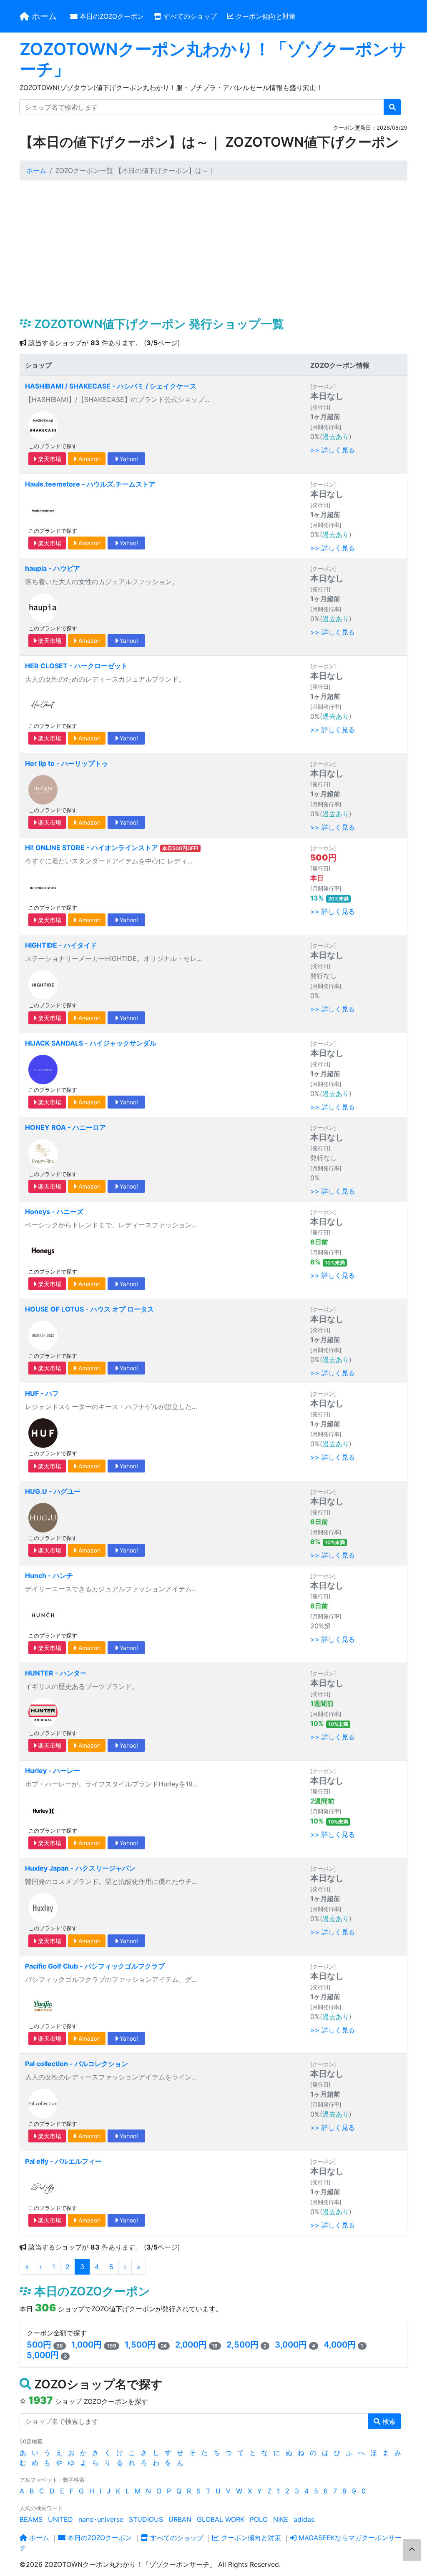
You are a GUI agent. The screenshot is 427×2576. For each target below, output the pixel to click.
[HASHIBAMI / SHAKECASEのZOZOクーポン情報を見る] (43, 425)
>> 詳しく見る (332, 450)
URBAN (179, 2519)
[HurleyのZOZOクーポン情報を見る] (43, 1810)
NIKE (280, 2519)
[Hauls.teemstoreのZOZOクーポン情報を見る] (43, 509)
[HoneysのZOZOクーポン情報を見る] (43, 1251)
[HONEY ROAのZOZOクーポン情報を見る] (43, 1153)
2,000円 (191, 2345)
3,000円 (291, 2345)
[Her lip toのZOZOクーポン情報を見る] (43, 789)
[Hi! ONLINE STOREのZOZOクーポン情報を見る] (43, 887)
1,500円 (140, 2345)
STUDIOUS (146, 2519)
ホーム (43, 16)
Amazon (88, 458)
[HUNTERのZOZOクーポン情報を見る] (43, 1712)
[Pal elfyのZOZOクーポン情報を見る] (43, 2187)
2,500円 (242, 2345)
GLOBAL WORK (220, 2519)
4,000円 (340, 2345)
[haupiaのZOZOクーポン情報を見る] (43, 607)
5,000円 (43, 2355)
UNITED (60, 2519)
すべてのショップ (189, 16)
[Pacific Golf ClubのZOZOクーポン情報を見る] (43, 2005)
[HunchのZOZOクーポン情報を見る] (43, 1614)
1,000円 (86, 2345)
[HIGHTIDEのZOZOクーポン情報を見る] (43, 984)
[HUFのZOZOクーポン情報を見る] (43, 1432)
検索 (388, 2421)
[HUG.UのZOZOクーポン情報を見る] (43, 1516)
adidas (304, 2519)
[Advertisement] (213, 249)
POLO (259, 2519)
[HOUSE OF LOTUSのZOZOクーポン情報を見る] (43, 1335)
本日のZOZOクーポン (111, 16)
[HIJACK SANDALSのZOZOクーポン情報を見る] (43, 1069)
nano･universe (100, 2519)
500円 (39, 2345)
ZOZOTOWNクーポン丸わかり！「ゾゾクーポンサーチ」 (213, 59)
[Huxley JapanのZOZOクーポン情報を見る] (43, 1907)
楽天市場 (48, 458)
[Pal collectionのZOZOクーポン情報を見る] (43, 2103)
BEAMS (31, 2519)
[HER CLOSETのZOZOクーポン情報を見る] (43, 705)
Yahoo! (128, 458)
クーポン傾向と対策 (265, 16)
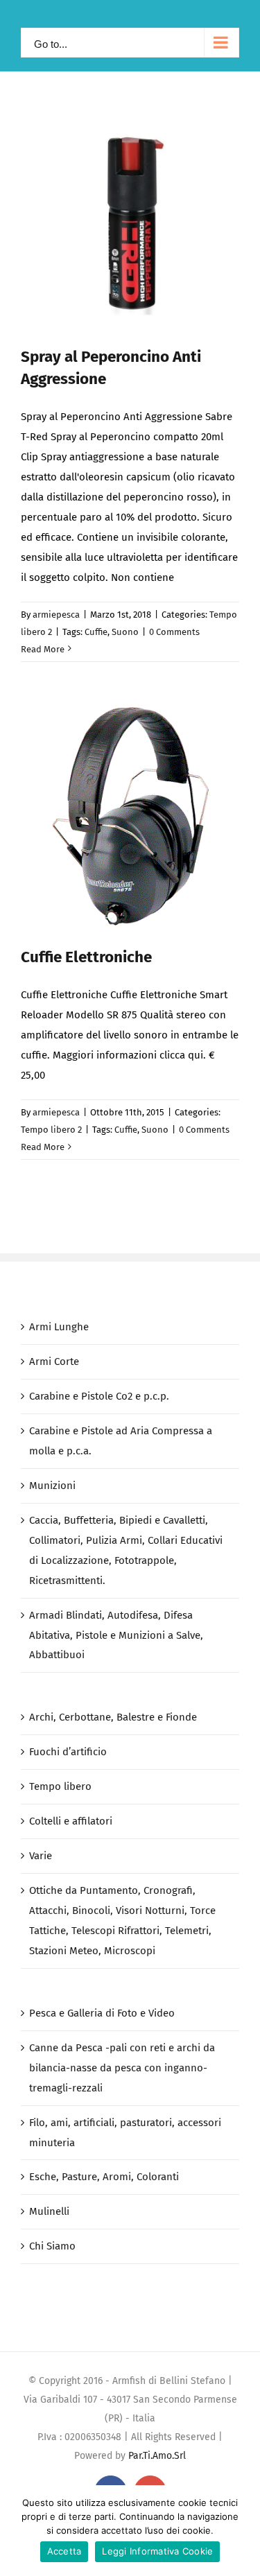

> Task item:
Please restate each entry exactly, but drop any picture it holds.

> Response to this exercise:
You are a GUI agent. The screenshot is 427×2576. For each target below, output the pixel to click.
[HASHIBAMI / SHAKECASEのZOZOクーポン情報を見る] (43, 425)
>> 詳しく見る (332, 450)
URBAN (179, 2519)
[HurleyのZOZOクーポン情報を見る] (43, 1810)
NIKE (280, 2519)
[Hauls.teemstoreのZOZOクーポン情報を見る] (43, 509)
[HoneysのZOZOクーポン情報を見る] (43, 1251)
[HONEY ROAのZOZOクーポン情報を見る] (43, 1153)
2,000円 (191, 2345)
3,000円 (291, 2345)
[Her lip toのZOZOクーポン情報を見る] (43, 789)
[Hi! ONLINE STOREのZOZOクーポン情報を見る] (43, 887)
1,500円 (140, 2345)
STUDIOUS (146, 2519)
ホーム (43, 16)
Amazon (88, 458)
[HUNTERのZOZOクーポン情報を見る] (43, 1712)
[Pal elfyのZOZOクーポン情報を見る] (43, 2187)
2,500円 (242, 2345)
GLOBAL WORK (220, 2519)
4,000円 (340, 2345)
[haupiaのZOZOクーポン情報を見る] (43, 607)
5,000円 (43, 2355)
UNITED (60, 2519)
すべてのショップ (189, 16)
[Pacific Golf ClubのZOZOクーポン情報を見る] (43, 2005)
[HunchのZOZOクーポン情報を見る] (43, 1614)
1,000円 (86, 2345)
[HIGHTIDEのZOZOクーポン情報を見る] (43, 984)
[HUFのZOZOクーポン情報を見る] (43, 1432)
検索 (388, 2421)
[HUG.UのZOZOクーポン情報を見る] (43, 1516)
adidas (304, 2519)
[Advertisement] (213, 249)
POLO (259, 2519)
[HOUSE OF LOTUSのZOZOクーポン情報を見る] (43, 1335)
本日のZOZOクーポン (111, 16)
[HIJACK SANDALSのZOZOクーポン情報を見る] (43, 1069)
nano･universe (100, 2519)
500円 (39, 2345)
ZOZOTOWNクーポン丸わかり！「ゾゾクーポンサーチ」 (213, 59)
[Huxley JapanのZOZOクーポン情報を見る] (43, 1907)
楽天市場 (48, 458)
[Pal collectionのZOZOクーポン情報を見る] (43, 2103)
BEAMS (31, 2519)
[HER CLOSETのZOZOクーポン情報を見る] (43, 705)
Yahoo! (128, 458)
クーポン傾向と対策 (265, 16)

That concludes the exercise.